* Start *
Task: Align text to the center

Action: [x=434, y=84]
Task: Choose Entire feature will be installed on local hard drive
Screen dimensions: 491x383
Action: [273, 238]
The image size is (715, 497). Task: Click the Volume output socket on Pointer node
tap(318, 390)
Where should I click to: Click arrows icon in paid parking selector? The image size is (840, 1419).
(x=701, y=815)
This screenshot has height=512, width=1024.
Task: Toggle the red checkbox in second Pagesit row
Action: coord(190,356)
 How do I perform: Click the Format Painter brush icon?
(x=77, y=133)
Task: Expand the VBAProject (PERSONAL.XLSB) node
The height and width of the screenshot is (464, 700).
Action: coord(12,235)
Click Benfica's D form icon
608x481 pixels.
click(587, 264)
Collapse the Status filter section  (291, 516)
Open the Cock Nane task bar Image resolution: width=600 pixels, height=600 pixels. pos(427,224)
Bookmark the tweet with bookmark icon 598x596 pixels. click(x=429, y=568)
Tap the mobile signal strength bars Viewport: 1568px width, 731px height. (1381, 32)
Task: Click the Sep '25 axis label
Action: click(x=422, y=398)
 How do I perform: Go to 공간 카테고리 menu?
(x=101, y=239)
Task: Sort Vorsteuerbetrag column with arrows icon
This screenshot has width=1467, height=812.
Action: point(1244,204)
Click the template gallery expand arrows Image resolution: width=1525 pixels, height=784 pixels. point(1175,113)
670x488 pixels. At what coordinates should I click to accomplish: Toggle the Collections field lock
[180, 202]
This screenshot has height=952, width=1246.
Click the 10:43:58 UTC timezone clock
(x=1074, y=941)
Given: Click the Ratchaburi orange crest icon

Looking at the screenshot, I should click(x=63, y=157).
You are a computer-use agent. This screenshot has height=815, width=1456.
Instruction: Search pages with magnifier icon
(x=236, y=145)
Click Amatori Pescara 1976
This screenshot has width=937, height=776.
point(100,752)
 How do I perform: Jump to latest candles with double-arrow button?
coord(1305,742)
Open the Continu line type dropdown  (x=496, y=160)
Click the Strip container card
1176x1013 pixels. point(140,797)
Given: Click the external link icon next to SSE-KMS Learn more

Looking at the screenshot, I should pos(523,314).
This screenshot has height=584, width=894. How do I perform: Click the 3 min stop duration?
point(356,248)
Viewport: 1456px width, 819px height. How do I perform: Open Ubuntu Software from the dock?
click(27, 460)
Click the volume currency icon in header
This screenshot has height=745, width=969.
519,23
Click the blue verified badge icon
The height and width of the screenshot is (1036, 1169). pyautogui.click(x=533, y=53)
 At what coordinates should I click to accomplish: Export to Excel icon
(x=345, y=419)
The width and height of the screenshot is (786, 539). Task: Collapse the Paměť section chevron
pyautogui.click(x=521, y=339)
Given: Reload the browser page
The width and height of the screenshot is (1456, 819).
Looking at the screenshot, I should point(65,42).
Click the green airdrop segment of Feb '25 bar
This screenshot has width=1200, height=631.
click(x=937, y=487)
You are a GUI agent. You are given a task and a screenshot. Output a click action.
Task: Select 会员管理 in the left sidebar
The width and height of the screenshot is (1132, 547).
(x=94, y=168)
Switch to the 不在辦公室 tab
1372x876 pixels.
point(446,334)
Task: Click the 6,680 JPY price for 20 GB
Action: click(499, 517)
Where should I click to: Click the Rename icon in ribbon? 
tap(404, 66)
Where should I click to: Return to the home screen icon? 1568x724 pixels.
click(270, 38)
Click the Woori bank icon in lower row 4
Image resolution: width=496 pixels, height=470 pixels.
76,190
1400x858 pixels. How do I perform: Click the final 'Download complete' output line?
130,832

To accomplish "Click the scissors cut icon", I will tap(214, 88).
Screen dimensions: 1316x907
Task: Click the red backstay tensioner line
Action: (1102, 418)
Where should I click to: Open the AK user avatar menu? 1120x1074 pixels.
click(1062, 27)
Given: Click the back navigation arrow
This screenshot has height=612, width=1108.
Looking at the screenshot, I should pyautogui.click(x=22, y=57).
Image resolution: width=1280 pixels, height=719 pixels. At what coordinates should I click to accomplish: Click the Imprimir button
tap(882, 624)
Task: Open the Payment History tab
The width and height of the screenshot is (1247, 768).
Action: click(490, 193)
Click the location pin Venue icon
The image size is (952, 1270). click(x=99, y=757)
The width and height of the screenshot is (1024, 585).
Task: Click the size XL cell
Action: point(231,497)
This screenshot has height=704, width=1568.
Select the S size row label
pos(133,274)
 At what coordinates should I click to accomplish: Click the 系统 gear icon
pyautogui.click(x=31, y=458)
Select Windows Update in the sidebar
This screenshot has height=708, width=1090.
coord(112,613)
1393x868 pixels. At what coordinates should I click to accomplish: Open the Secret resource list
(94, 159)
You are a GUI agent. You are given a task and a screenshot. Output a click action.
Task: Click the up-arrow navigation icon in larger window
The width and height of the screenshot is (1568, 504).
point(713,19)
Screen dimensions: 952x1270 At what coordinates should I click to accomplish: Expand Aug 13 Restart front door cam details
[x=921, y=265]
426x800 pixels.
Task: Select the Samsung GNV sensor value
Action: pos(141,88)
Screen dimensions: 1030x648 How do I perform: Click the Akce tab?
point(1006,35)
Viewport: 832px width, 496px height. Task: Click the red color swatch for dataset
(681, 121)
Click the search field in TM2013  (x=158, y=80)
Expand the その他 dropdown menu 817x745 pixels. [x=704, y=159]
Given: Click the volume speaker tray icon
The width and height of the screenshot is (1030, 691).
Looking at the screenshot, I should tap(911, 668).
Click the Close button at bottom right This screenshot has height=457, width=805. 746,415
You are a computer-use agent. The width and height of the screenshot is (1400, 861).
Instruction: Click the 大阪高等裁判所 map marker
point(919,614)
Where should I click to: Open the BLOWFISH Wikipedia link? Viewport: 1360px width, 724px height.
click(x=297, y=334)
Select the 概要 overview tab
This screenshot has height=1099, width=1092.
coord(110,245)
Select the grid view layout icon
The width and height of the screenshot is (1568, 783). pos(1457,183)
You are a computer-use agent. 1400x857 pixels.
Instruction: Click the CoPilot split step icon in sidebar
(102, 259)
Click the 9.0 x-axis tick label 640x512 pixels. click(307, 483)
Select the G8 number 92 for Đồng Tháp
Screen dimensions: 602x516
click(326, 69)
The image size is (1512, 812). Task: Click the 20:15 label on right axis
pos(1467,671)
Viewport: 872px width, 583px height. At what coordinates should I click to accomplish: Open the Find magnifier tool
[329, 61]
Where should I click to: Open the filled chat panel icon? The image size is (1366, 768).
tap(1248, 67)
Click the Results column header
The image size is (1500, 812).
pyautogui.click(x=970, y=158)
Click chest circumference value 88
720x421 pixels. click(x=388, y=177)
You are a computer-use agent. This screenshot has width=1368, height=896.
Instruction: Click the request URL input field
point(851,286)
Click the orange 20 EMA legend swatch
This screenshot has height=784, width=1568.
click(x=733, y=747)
* End *
Task to complete: Copy every one of the items above without changing a single character.

Written reply:
Task: Align text to the center

Action: [x=434, y=84]
Task: Choose Entire feature will be installed on local hard drive
Screen dimensions: 491x383
Action: [273, 238]
The image size is (715, 497). Task: Click the Volume output socket on Pointer node
tap(318, 390)
Where should I click to: Click arrows icon in paid parking selector? The image size is (840, 1419).
(x=701, y=815)
This screenshot has height=512, width=1024.
Task: Toggle the red checkbox in second Pagesit row
Action: coord(190,356)
 How do I perform: Click the Format Painter brush icon?
(x=77, y=133)
Task: Expand the VBAProject (PERSONAL.XLSB) node
The height and width of the screenshot is (464, 700).
Action: coord(12,235)
Click Benfica's D form icon
608x481 pixels.
click(587, 264)
Collapse the Status filter section  (291, 516)
Open the Cock Nane task bar Image resolution: width=600 pixels, height=600 pixels. pos(427,224)
Bookmark the tweet with bookmark icon 598x596 pixels. click(x=429, y=568)
Tap the mobile signal strength bars Viewport: 1568px width, 731px height. (1381, 32)
Task: Click the Sep '25 axis label
Action: click(x=422, y=398)
 How do I perform: Go to 공간 카테고리 menu?
(x=101, y=239)
Task: Sort Vorsteuerbetrag column with arrows icon
This screenshot has width=1467, height=812.
Action: point(1244,204)
Click the template gallery expand arrows Image resolution: width=1525 pixels, height=784 pixels. point(1175,113)
670x488 pixels. At what coordinates should I click to accomplish: Toggle the Collections field lock
[180, 202]
This screenshot has height=952, width=1246.
Click the 10:43:58 UTC timezone clock
(x=1074, y=941)
Given: Click the Ratchaburi orange crest icon

Looking at the screenshot, I should click(x=63, y=157).
You are a computer-use agent. This screenshot has height=815, width=1456.
Instruction: Search pages with magnifier icon
(x=236, y=145)
Click Amatori Pescara 1976
This screenshot has width=937, height=776.
point(100,752)
 How do I perform: Jump to latest candles with double-arrow button?
coord(1305,742)
Open the Continu line type dropdown  (x=496, y=160)
Click the Strip container card
1176x1013 pixels. point(140,797)
Given: Click the external link icon next to SSE-KMS Learn more

Looking at the screenshot, I should pos(523,314).
This screenshot has height=584, width=894. How do I perform: Click the 3 min stop duration?
point(356,248)
Viewport: 1456px width, 819px height. How do I perform: Open Ubuntu Software from the dock?
click(27, 460)
Click the volume currency icon in header
This screenshot has height=745, width=969.
519,23
Click the blue verified badge icon
The height and width of the screenshot is (1036, 1169). pyautogui.click(x=533, y=53)
 At what coordinates should I click to accomplish: Export to Excel icon
(x=345, y=419)
The width and height of the screenshot is (786, 539). Task: Collapse the Paměť section chevron
pyautogui.click(x=521, y=339)
Given: Reload the browser page
The width and height of the screenshot is (1456, 819).
Looking at the screenshot, I should point(65,42).
Click the green airdrop segment of Feb '25 bar
This screenshot has width=1200, height=631.
click(x=937, y=487)
You are a GUI agent. You are given a task and a screenshot. Output a click action.
Task: Select 会员管理 in the left sidebar
The width and height of the screenshot is (1132, 547).
(x=94, y=168)
Switch to the 不在辦公室 tab
1372x876 pixels.
point(446,334)
Task: Click the 6,680 JPY price for 20 GB
Action: click(499, 517)
Where should I click to: Click the Rename icon in ribbon? 
tap(404, 66)
Where should I click to: Return to the home screen icon? 1568x724 pixels.
click(270, 38)
Click the Woori bank icon in lower row 4
Image resolution: width=496 pixels, height=470 pixels.
76,190
1400x858 pixels. How do I perform: Click the final 'Download complete' output line?
130,832

To accomplish "Click the scissors cut icon", I will tap(214, 88).
Screen dimensions: 1316x907
Task: Click the red backstay tensioner line
Action: (1102, 418)
Where should I click to: Open the AK user avatar menu? 1120x1074 pixels.
click(1062, 27)
Given: Click the back navigation arrow
This screenshot has height=612, width=1108.
Looking at the screenshot, I should pyautogui.click(x=22, y=57).
Image resolution: width=1280 pixels, height=719 pixels. At what coordinates should I click to accomplish: Click the Imprimir button
tap(882, 624)
Task: Open the Payment History tab
The width and height of the screenshot is (1247, 768).
Action: click(490, 193)
Click the location pin Venue icon
The image size is (952, 1270). click(x=99, y=757)
The width and height of the screenshot is (1024, 585).
Task: Click the size XL cell
Action: point(231,497)
This screenshot has height=704, width=1568.
Select the S size row label
pos(133,274)
 At what coordinates should I click to accomplish: Click the 系统 gear icon
pyautogui.click(x=31, y=458)
Select Windows Update in the sidebar
This screenshot has height=708, width=1090.
coord(112,613)
1393x868 pixels. At what coordinates should I click to accomplish: Open the Secret resource list
(94, 159)
You are a GUI agent. You are given a task and a screenshot. Output a click action.
Task: Click the up-arrow navigation icon in larger window
The width and height of the screenshot is (1568, 504).
point(713,19)
Screen dimensions: 952x1270 At what coordinates should I click to accomplish: Expand Aug 13 Restart front door cam details
[x=921, y=265]
426x800 pixels.
Task: Select the Samsung GNV sensor value
Action: pos(141,88)
Screen dimensions: 1030x648 How do I perform: Click the Akce tab?
point(1006,35)
Viewport: 832px width, 496px height. Task: Click the red color swatch for dataset
(681, 121)
Click the search field in TM2013  (x=158, y=80)
Expand the その他 dropdown menu 817x745 pixels. [x=704, y=159]
Given: Click the volume speaker tray icon
The width and height of the screenshot is (1030, 691).
Looking at the screenshot, I should tap(911, 668).
Click the Close button at bottom right This screenshot has height=457, width=805. 746,415
You are a computer-use agent. The width and height of the screenshot is (1400, 861).
Instruction: Click the 大阪高等裁判所 map marker
point(919,614)
Where should I click to: Open the BLOWFISH Wikipedia link? Viewport: 1360px width, 724px height.
click(x=297, y=334)
Select the 概要 overview tab
This screenshot has height=1099, width=1092.
coord(110,245)
Select the grid view layout icon
The width and height of the screenshot is (1568, 783). pos(1457,183)
You are a computer-use agent. 1400x857 pixels.
Instruction: Click the CoPilot split step icon in sidebar
(102, 259)
Click the 9.0 x-axis tick label 640x512 pixels. click(307, 483)
Select the G8 number 92 for Đồng Tháp
Screen dimensions: 602x516
click(326, 69)
The image size is (1512, 812). Task: Click the 20:15 label on right axis
pos(1467,671)
Viewport: 872px width, 583px height. At what coordinates should I click to accomplish: Open the Find magnifier tool
[329, 61]
Where should I click to: Open the filled chat panel icon? The image size is (1366, 768).
tap(1248, 67)
Click the Results column header
The image size is (1500, 812).
pyautogui.click(x=970, y=158)
Click chest circumference value 88
720x421 pixels. click(x=388, y=177)
You are a computer-use agent. This screenshot has width=1368, height=896.
Instruction: Click the request URL input field
point(851,286)
Click the orange 20 EMA legend swatch
This screenshot has height=784, width=1568.
click(x=733, y=747)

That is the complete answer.